3 Minutes
Ireland's media regulator has opened formal probes into TikTok and LinkedIn, flagging their content-reporting tools as potentially incompatible with the EU's Digital Services Act (DSA). The move intensifies scrutiny of how large platforms let users report illegal content and whether those systems are truly user-friendly.
What prompted the investigation?
Coimisiún na Meán, Ireland's media regulator, told Reuters it believes some reporting flows on TikTok and LinkedIn could mislead users. In practice, the regulator says, certain interfaces record reports only when content appears to breach the platform’s own policies — not necessarily when users flag suspected illegal material. That difference, regulators argue, may prevent effective identification and takedown of illegal content.
What regulators say and why it matters
John Evans, the DSA commissioner at Coimisiún na Meán, stressed that the DSA guarantees users the right to report content they suspect is illegal. Platforms must offer easy, accessible, and non-deceptive reporting tools that support informed user decisions. In other words: a report should be able to register suspected illegal content, not only content that violates a platform’s internal rules.

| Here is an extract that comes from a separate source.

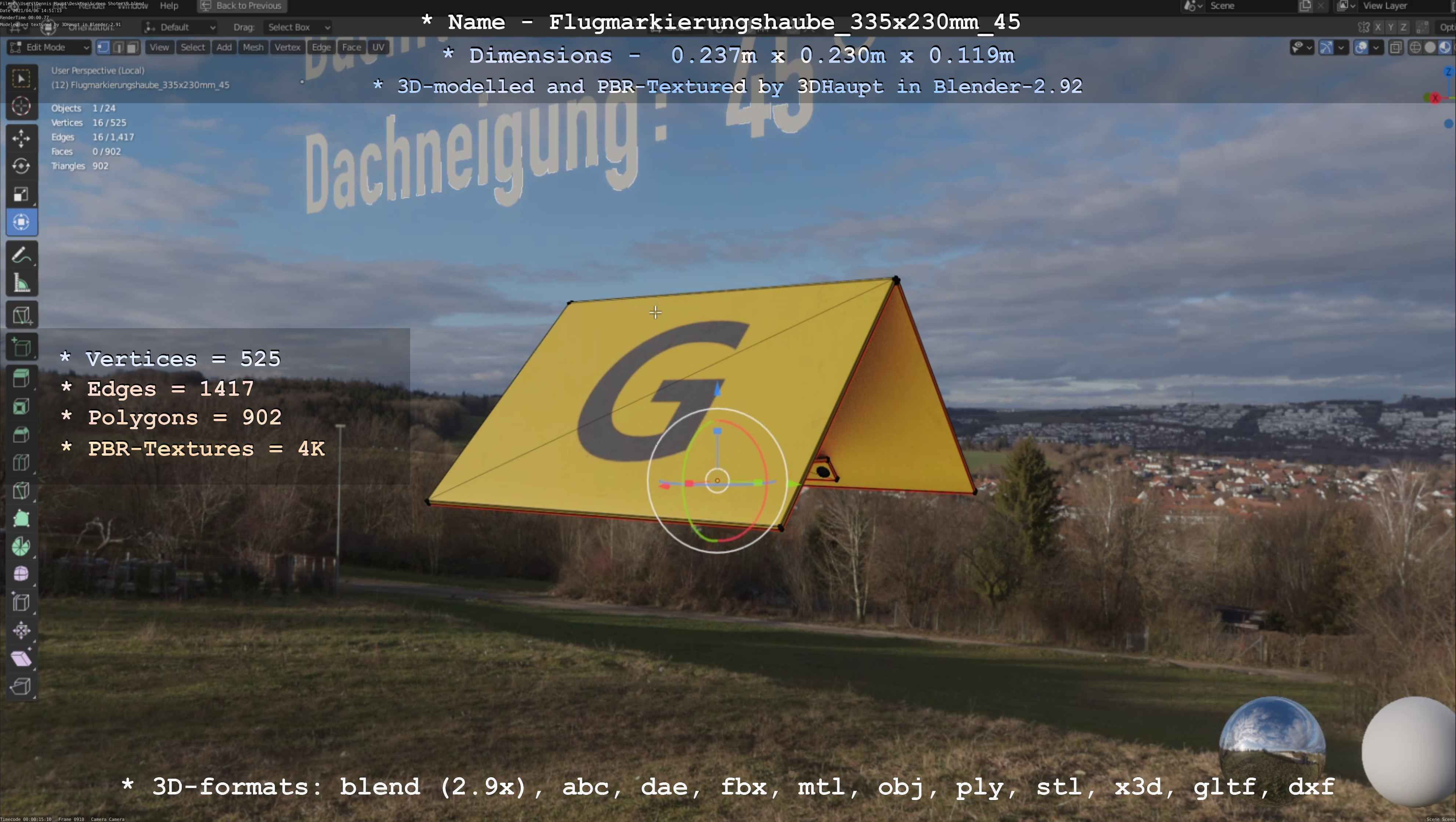Select the Move tool in toolbar

[21, 138]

Evans also pointed out that after engagement with regulators, some services have made significant changes to their reporting systems — changes likely motivated by the risk of hefty fines. Under the DSA, companies can face penalties of up to 6% of their annual global turnover if breaches are confirmed. Many major tech firms host their European headquarters in Ireland, putting the country’s regulator at the center of enforcement.
Broader enforcement: DSA and GDPR probes
The TikTok and LinkedIn reviews are part of a wider compliance sweep by Coimisiún na Meán. Separately, Ireland has opened an investigation into X over allegations it used user data to train its AI assistant, Grok — a claim that, if proven, could breach the EU’s GDPR and carry fines up to 4% of global revenue.
Key regulatory concerns
- Reporting interfaces that are hard to find or confusing for users.

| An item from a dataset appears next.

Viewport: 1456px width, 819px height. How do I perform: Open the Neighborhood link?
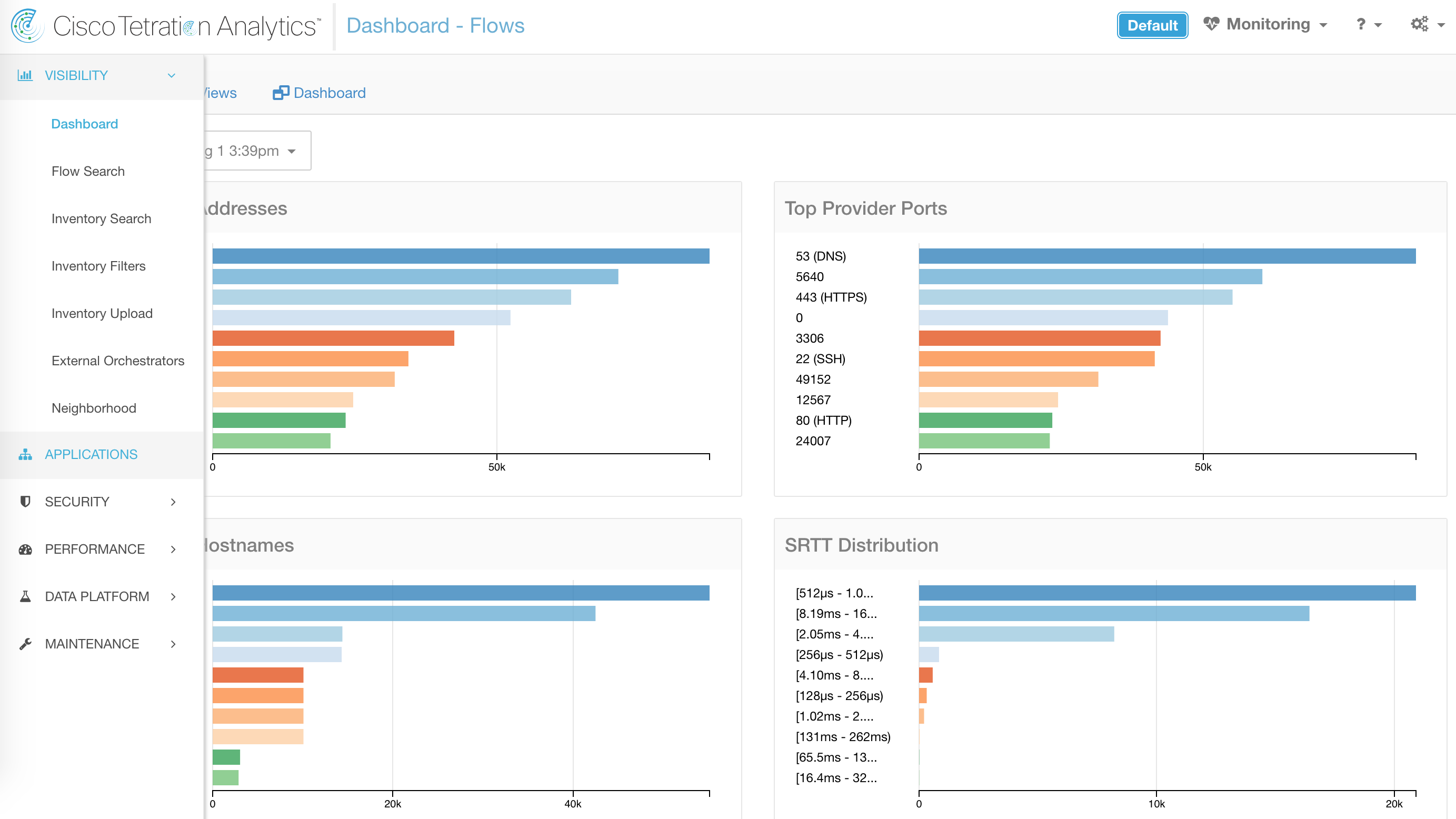click(93, 408)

- Systems that do not allow anonymous reports in sensitive cases, such as child sexual abuse material.
- Designs that may discourage users from reporting suspected illegal content.
What this means for platforms and users
For platforms, the message is clear: reporting tools must be transparent and genuinely enable users to flag suspected illegal material. For users, the investigations raise awareness about how reporting flows work and whether they’re served by platforms with clear, accessible options.

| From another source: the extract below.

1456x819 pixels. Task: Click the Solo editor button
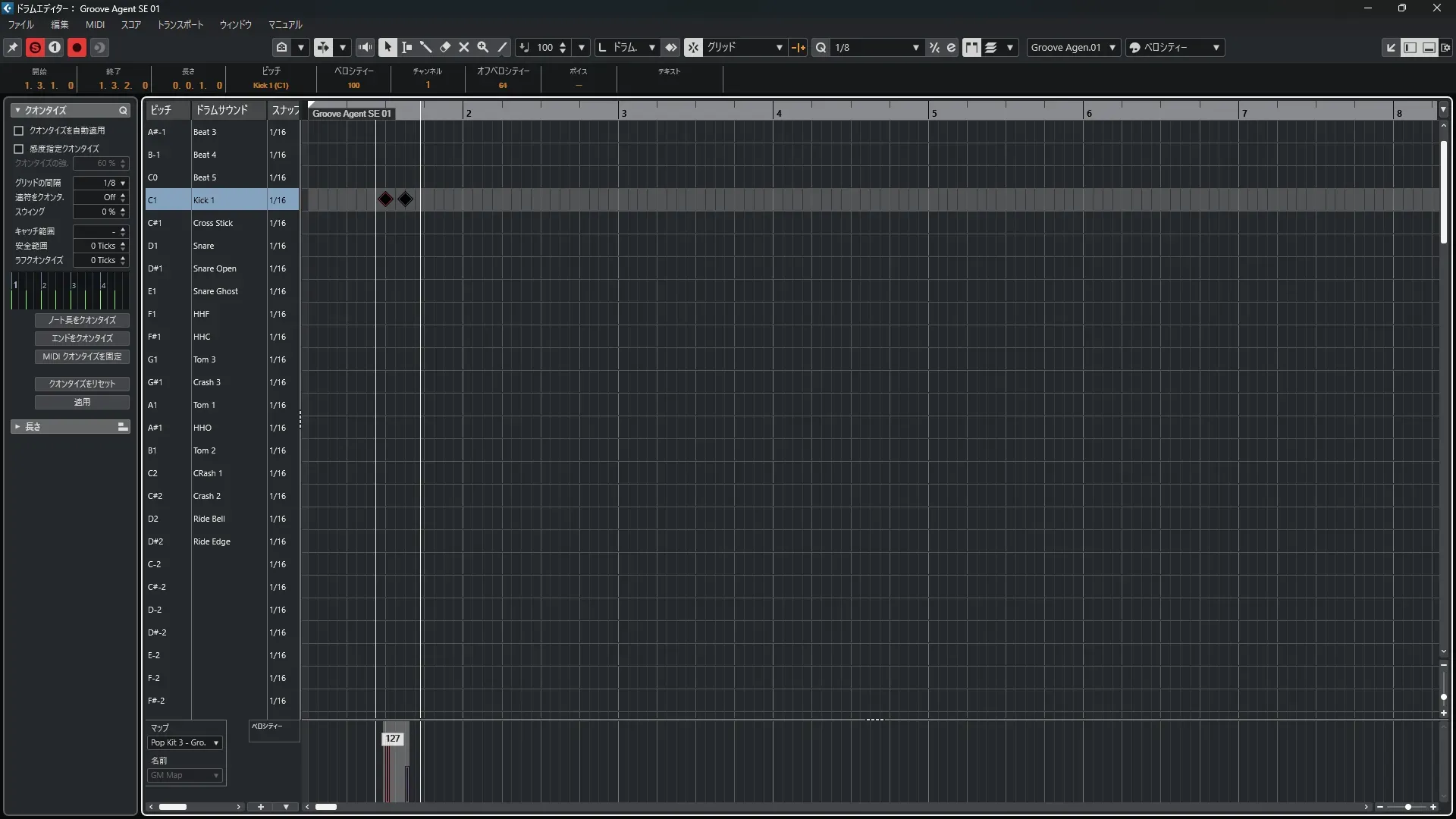click(35, 47)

Imagine trying to report illegal content and finding the form only flags policy violations, not suspected crimes. That gap is precisely what regulators want closed. Coimisiún na Meán says it will keep engaging with services and take stronger regulatory steps if necessary — including fines.
The probes underline the EU’s broader push to hold Big Tech accountable: not just for moderating content, but for designing interfaces and workflows that protect users and make legal redress practical and straightforward.